Xu Yuanfeng, Song Zhida, Wang Zhijun, Weng Hongming, Dai Xi
Beijing National Laboratory for Condensed Matter Physics, and Institute of Physics, Chinese Academy of Sciences, Beijing 100190, China.
University of Chinese Academy of Sciences, Beijing 100049, China.
Phys Rev Lett. 2019 Jun 28;122(25):256402. doi: 10.1103/PhysRevLett.122.256402.
Based on first-principles calculations and symmetry analysis, we propose that EuIn_{2}As_{2} is a long-awaited axion insulator with antiferromagnetic (AFM) long-range order. Characterized by the parity-based invariant Z_{4}=2, the topological magnetoelectric effect is quantized with θ=π in the bulk, with a band gap as large as 0.1 eV. When the staggered magnetic moments of the AFM phase are along the a or b axis, it is also a topological crystalline insulator phase with gapless surface states emerging on (100), (010), and (001) surfaces. When the magnetic moments are along the c axis, both the (100) and (001) surfaces are gapped, and the material can also be viewed as a high-order topological insulator with one-dimensional chiral states existing on the hinges between those gapped surfaces. We have calculated both the topological surface states and the hinge state in different phases of the system, respectively, which can be detected by angle-resolved photoemission spectroscopy or STM experiments.

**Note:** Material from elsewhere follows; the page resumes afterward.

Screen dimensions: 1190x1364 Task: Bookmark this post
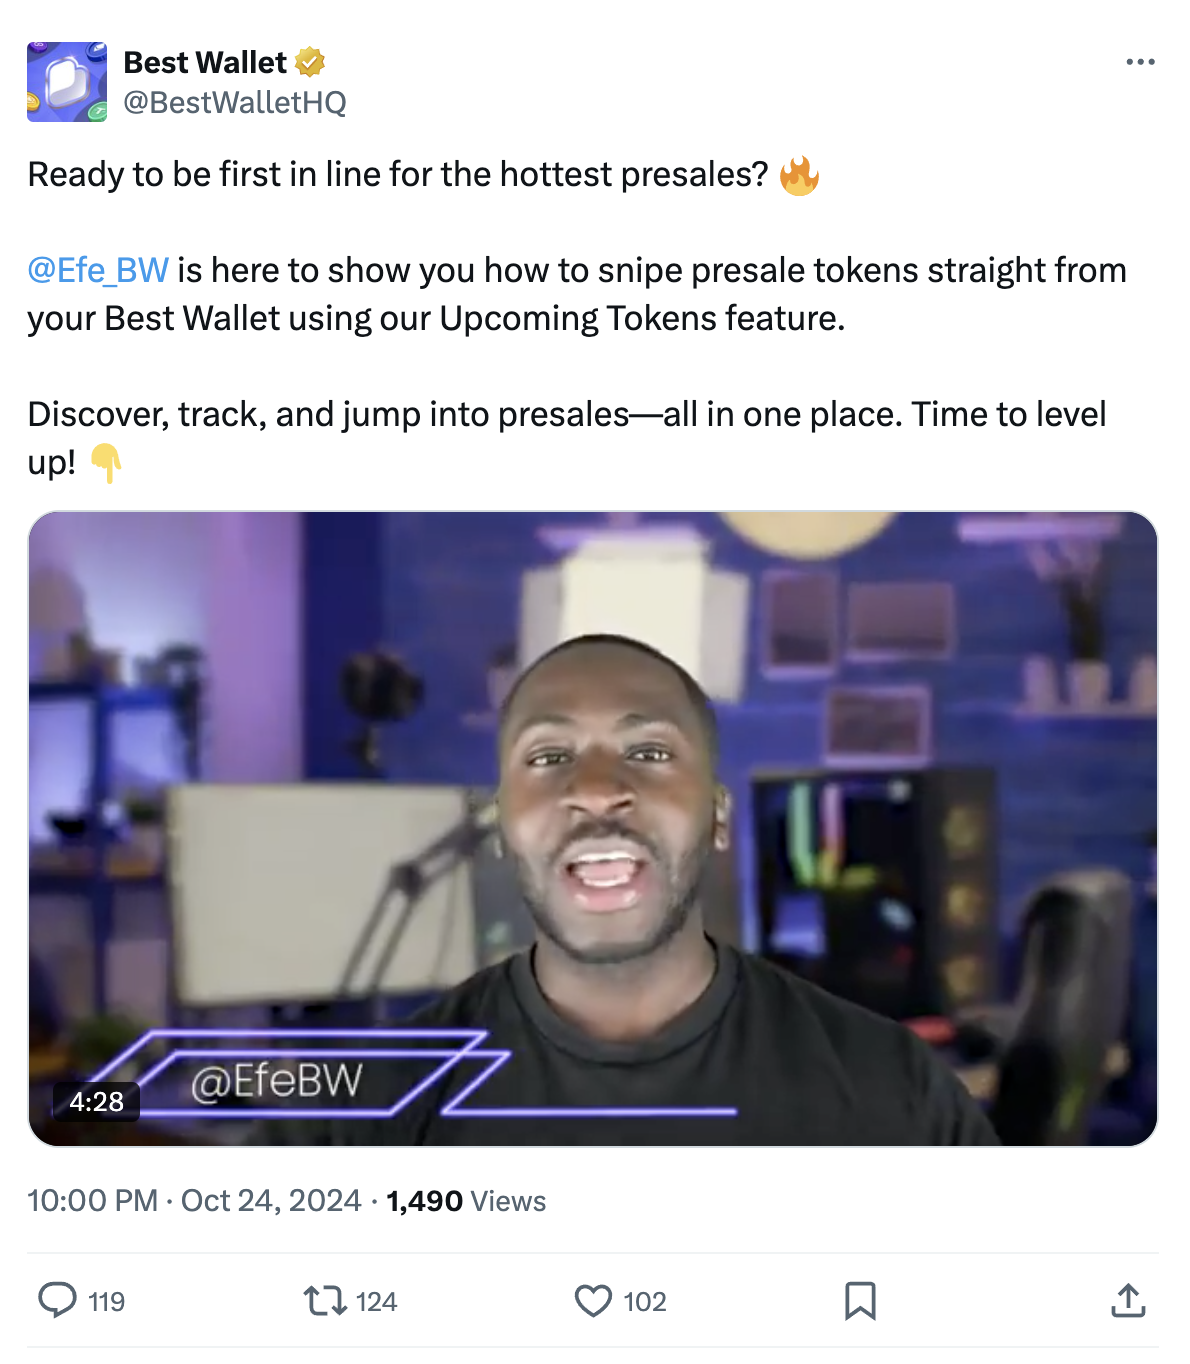coord(860,1300)
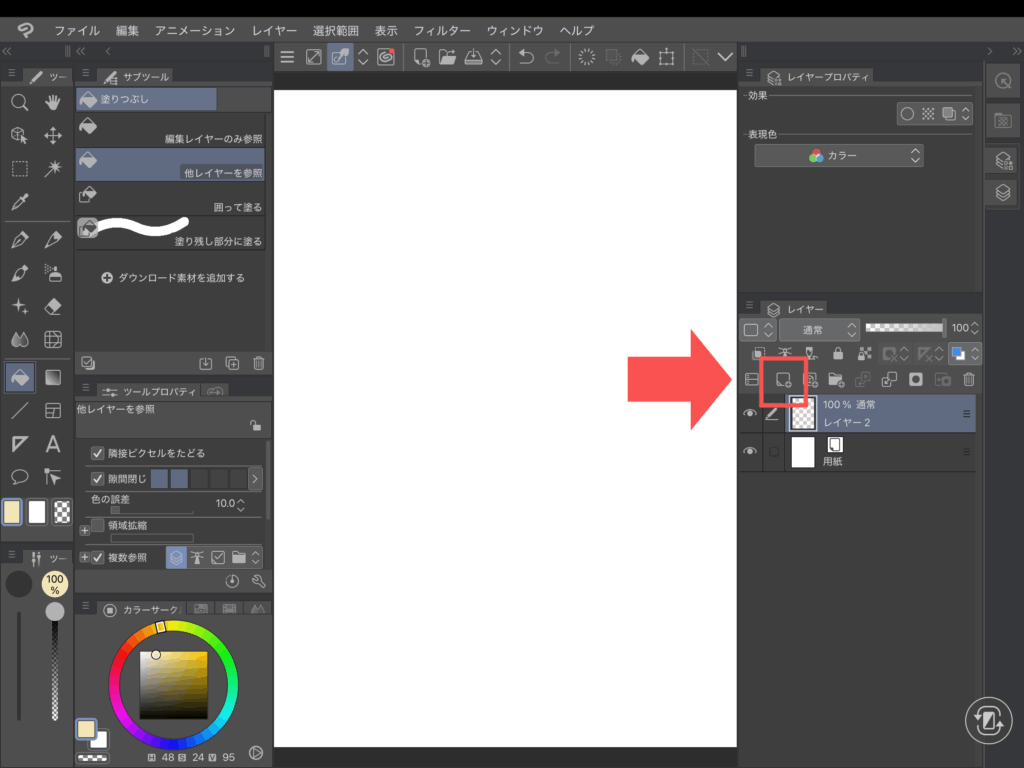
Task: Choose the Eyedropper tool
Action: coord(19,202)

基于第一性原理计算和对称性分析,我们提出EuIn₂As₂是一种期待已久的具有反铁磁(AFM)长程序的轴子绝缘体。其特征在于基于宇称的不变量Z₄ = 2,拓扑磁电效应在体相中以θ = π进行量子化,带隙高达0.1 eV。当AFM相的交错磁矩沿a或b轴时,它也是一种拓扑晶体绝缘体相,在(100)、(010)和(001)表面出现无隙表面态。当磁矩沿c轴时,(100)和(001)表面均有能隙,该材料也可被视为一种高阶拓扑绝缘体,在这些有能隙表面之间的棱边上存在一维手性态。我们分别计算了系统不同相中的拓扑表面态和棱边态,它们可通过角分辨光电子能谱或STM实验检测到。